Requirements
#1 In the passage on Crockett's career, where was the penitentiary in which he served four months in 1952?
#2 Which court citations appear in the passage on Crockett's career? List every one.

═══ Selection ═══

In 1939, Crockett became the first African American lawyer in the U.S. department of labor. He was one of the first hearing examiners in the Fair Employment Practices Commission. Crockett's early involvement in Labor Law led to his founding and directing the Fair Employment Practices Department of the International United Auto Workers (UAW) Union in 1944. He also served as treasurer and associate general counsel to the UAW and as assistant to the union's secretary-treasurer.
After leaving the UAW, Crockett returned to private practice with the law firm of Goodman, Crockett, Eden, and Rob, where he was a partner from 1946 to 1966. He remained active in the civil rights and labor movements throughout his career. In the 1949 Foley Square trial, he defended several members of the U.S. Communist Party against charges of un-American activities. (United States v. Foster, 9 F.R.D. 367 [S.D.N.Y.]). Crockett's clients, along with many codefendants, were charged with conspiracy to advocate the overthrow or destruction of the government by force or violence and conspiracy to organize the Communist Party as a society advocating such overthrow or destruction. During the trial, he railed against what he thought were the judge's abuses of his clients' rights. His refusal to back down earned him a Contempt citation (United States v. Sacher, 9 F.R.D. 394 [S.D.N.Y.]). His conviction and sentence for contempt were upheld on appeal, 182 F.2d 416 (2nd Cir.), and he spent four months in the penitentiary at Ashland, Kentucky, in 1952. While serving his prison term, Crockett wrote to his son that prison is a good place to learn patience because the relentless passage of time teaches the value of persistence. Crockett's patience was severely tested after his return from prison when he was ostracized and forced to fight a move to disbar him. Because of his involvement in the Foley Square trial, the labor movement, and the Civil Rights Movement, he was labeled a communist sympathizer. However, in 1963, when President john f. kennedy planned a meeting of civil rights lawyers at the White House, Crockett's name was on the list of those the president wanted to attend. To be allowed into the White House, Crockett had to be investigated by the Federal Bureau of Investigation, which finally granted him a security clearance.
Crockett served as a judge of the Detroit Recorder's (Criminal) Court from 1966 to 1978. His years on the bench included a term as presiding judge in 1974. He retired from the recorder's court in 1978, but soon returned to public service. In 1980, Representative Charles C. Diggs Jr. (D-Mich.), one of the few people who had befriended Crockett upon his return from prison in 1952, was himself sentenced to three years in prison, for accepting kickbacks from his congressional staff. Diggs endorsed Crockett to replace him, and, in a special election to fill the vacancy, Crockett was elected to the post.

═══ Items ═══

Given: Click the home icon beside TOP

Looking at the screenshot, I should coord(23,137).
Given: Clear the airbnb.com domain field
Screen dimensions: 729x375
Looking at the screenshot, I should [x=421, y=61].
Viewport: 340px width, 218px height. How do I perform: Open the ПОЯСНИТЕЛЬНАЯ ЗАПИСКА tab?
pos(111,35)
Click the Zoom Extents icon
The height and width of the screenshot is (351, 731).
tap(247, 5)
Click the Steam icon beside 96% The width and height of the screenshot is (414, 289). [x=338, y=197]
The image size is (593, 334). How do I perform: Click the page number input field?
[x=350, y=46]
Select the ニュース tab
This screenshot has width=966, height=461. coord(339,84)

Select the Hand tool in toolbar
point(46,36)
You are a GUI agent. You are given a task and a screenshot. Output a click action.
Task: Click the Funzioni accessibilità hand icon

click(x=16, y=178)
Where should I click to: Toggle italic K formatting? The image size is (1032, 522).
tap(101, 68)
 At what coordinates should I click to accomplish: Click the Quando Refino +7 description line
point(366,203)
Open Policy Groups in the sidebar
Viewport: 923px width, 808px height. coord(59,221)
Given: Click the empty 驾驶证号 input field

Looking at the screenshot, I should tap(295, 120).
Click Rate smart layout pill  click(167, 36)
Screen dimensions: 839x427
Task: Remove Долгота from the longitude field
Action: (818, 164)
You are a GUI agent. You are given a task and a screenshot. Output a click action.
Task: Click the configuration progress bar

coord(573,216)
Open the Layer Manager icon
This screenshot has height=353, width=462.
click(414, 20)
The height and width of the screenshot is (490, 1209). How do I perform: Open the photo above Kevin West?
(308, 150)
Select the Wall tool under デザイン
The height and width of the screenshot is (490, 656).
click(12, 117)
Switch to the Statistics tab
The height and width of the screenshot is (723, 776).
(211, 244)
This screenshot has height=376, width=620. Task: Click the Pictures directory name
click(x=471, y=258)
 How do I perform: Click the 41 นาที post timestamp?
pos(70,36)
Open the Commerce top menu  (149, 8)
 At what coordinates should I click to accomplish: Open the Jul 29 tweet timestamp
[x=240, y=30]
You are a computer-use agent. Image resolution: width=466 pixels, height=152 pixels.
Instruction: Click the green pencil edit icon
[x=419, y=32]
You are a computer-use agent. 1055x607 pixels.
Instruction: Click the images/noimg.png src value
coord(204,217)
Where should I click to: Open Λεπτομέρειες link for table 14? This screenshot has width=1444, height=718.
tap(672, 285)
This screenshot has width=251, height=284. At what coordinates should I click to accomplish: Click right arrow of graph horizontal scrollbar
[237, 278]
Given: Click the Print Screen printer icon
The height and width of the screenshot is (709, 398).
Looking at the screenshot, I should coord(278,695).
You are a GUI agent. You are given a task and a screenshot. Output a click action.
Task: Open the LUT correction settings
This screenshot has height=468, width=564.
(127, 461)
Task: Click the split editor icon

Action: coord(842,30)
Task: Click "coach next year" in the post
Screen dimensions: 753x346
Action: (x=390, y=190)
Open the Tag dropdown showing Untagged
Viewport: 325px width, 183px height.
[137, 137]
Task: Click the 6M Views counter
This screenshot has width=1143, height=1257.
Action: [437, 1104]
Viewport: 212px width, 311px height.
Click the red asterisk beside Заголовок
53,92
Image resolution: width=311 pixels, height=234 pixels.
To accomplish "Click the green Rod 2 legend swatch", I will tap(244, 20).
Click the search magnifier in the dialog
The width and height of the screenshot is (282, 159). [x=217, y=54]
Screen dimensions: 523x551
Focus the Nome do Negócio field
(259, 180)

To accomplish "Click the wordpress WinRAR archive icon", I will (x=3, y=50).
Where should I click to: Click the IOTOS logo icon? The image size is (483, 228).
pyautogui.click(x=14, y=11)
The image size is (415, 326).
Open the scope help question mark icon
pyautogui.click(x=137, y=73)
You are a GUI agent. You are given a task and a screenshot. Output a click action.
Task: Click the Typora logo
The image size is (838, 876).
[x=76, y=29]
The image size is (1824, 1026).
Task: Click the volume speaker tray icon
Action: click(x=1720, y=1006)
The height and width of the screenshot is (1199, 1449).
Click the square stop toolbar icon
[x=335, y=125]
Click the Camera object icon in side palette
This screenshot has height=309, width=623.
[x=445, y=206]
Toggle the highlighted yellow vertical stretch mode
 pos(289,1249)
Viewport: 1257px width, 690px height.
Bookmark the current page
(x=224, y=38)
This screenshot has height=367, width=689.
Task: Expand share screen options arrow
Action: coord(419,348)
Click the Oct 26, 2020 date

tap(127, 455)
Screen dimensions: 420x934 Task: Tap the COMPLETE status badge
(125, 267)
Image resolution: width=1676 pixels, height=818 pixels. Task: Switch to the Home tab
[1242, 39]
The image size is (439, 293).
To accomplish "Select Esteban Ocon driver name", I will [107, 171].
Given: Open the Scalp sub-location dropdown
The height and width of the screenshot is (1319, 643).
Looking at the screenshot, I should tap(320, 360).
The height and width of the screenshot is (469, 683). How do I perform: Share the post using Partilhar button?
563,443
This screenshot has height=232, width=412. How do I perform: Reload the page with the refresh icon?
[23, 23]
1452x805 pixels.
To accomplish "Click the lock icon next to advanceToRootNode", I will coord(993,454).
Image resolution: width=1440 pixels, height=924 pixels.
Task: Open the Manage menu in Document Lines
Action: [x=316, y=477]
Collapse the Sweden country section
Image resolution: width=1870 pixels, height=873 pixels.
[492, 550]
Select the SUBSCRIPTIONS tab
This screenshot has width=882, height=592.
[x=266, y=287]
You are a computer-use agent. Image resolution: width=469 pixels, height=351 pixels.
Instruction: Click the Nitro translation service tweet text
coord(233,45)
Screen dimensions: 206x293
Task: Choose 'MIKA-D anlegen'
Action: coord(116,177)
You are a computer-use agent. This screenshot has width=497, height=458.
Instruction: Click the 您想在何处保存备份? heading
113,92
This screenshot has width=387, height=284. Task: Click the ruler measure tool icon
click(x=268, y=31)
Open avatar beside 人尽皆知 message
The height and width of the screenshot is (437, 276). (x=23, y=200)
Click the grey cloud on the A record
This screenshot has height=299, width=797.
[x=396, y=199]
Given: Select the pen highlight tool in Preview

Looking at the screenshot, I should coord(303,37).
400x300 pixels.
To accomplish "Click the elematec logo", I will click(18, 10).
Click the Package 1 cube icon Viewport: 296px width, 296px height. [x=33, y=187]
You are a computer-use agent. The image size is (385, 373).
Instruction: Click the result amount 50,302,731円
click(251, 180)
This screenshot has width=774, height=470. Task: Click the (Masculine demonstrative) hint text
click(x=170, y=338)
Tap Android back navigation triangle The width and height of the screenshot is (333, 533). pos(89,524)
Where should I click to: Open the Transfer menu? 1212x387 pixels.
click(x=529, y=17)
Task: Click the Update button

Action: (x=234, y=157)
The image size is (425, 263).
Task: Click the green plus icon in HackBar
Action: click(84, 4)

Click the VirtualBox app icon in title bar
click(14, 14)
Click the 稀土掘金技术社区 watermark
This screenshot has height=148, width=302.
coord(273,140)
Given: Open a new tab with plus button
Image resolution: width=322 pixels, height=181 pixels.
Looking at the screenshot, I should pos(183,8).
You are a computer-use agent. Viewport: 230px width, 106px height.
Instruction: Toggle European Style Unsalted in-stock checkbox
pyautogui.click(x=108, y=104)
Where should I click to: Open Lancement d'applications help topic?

═══

Solution list
#1 Ashland, Kentucky.

#2
- United States v. Foster, 9 F.R.D. 367 [S.D.N.Y.]
- United States v. Sacher, 9 F.R.D. 394 [S.D.N.Y.]
- 182 F.2d 416 (2nd Cir.)